* _Your goal_: Please copy exactly the lines that begin with the one containing "1456x819 pixels." and end with the last line of the entries.

* _Information provided_:
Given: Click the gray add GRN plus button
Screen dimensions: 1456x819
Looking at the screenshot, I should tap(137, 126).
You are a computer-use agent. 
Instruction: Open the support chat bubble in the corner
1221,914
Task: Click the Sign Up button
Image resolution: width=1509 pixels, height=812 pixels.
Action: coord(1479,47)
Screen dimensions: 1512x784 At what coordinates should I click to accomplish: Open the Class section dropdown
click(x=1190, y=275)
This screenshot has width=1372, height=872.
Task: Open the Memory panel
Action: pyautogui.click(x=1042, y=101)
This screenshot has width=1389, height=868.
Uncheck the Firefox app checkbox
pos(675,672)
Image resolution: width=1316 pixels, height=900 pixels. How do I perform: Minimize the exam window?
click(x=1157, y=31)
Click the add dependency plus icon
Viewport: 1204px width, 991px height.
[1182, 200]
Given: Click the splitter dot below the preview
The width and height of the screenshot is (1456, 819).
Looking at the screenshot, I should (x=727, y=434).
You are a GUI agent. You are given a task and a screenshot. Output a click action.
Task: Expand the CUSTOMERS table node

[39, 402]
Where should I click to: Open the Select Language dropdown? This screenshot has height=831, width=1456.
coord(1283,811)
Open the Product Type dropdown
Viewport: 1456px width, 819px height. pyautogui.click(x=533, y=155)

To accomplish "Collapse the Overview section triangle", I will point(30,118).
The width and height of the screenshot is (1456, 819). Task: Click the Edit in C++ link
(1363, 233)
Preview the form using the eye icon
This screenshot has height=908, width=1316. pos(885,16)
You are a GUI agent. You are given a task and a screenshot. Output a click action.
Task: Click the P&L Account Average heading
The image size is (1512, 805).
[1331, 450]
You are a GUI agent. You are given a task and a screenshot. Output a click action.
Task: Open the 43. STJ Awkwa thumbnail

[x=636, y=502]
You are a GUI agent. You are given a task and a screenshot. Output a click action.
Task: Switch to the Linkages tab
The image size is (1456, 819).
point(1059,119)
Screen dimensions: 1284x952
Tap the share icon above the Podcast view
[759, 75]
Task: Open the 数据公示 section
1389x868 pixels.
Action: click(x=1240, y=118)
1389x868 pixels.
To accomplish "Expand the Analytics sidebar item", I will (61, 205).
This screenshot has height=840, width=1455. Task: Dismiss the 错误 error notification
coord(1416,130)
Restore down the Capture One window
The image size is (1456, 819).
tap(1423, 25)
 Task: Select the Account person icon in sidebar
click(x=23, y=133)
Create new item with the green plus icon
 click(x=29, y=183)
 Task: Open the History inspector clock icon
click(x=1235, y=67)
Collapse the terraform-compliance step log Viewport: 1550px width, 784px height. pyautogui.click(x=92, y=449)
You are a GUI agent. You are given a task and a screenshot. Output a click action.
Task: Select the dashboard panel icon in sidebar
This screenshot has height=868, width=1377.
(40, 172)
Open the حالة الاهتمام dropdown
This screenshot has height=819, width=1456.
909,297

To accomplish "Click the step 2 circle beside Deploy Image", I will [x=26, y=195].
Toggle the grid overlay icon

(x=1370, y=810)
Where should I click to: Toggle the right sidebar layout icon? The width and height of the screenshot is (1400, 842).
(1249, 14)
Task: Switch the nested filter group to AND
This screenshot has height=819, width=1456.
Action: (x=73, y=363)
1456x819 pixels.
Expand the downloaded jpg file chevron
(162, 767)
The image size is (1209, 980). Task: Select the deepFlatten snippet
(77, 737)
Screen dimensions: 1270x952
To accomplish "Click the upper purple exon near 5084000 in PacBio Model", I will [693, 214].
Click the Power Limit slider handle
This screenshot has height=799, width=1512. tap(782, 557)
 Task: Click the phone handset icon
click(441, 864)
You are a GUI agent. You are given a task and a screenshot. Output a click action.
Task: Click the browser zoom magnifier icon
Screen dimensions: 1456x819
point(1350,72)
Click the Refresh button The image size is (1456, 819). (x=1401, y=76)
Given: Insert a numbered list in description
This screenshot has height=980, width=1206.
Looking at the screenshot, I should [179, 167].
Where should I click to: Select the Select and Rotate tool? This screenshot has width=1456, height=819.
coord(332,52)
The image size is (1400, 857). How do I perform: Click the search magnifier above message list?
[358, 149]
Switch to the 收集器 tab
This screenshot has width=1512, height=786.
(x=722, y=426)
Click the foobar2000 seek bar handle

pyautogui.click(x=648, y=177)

* _The completed task_:
1456x819 pixels.
Expand the downloaded jpg file chevron
(162, 767)
The image size is (1209, 980). Task: Select the deepFlatten snippet
(77, 737)
Screen dimensions: 1270x952
To accomplish "Click the upper purple exon near 5084000 in PacBio Model", I will [693, 214].
Click the Power Limit slider handle
This screenshot has height=799, width=1512. tap(782, 557)
 Task: Click the phone handset icon
click(441, 864)
You are a GUI agent. You are given a task and a screenshot. Output a click action.
Task: Click the browser zoom magnifier icon
Screen dimensions: 1456x819
point(1350,72)
Click the Refresh button The image size is (1456, 819). (x=1401, y=76)
Given: Insert a numbered list in description
This screenshot has height=980, width=1206.
Looking at the screenshot, I should [179, 167].
Where should I click to: Select the Select and Rotate tool? This screenshot has width=1456, height=819.
coord(332,52)
The image size is (1400, 857). How do I perform: Click the search magnifier above message list?
[358, 149]
Switch to the 收集器 tab
This screenshot has width=1512, height=786.
(x=722, y=426)
Click the foobar2000 seek bar handle

pyautogui.click(x=648, y=177)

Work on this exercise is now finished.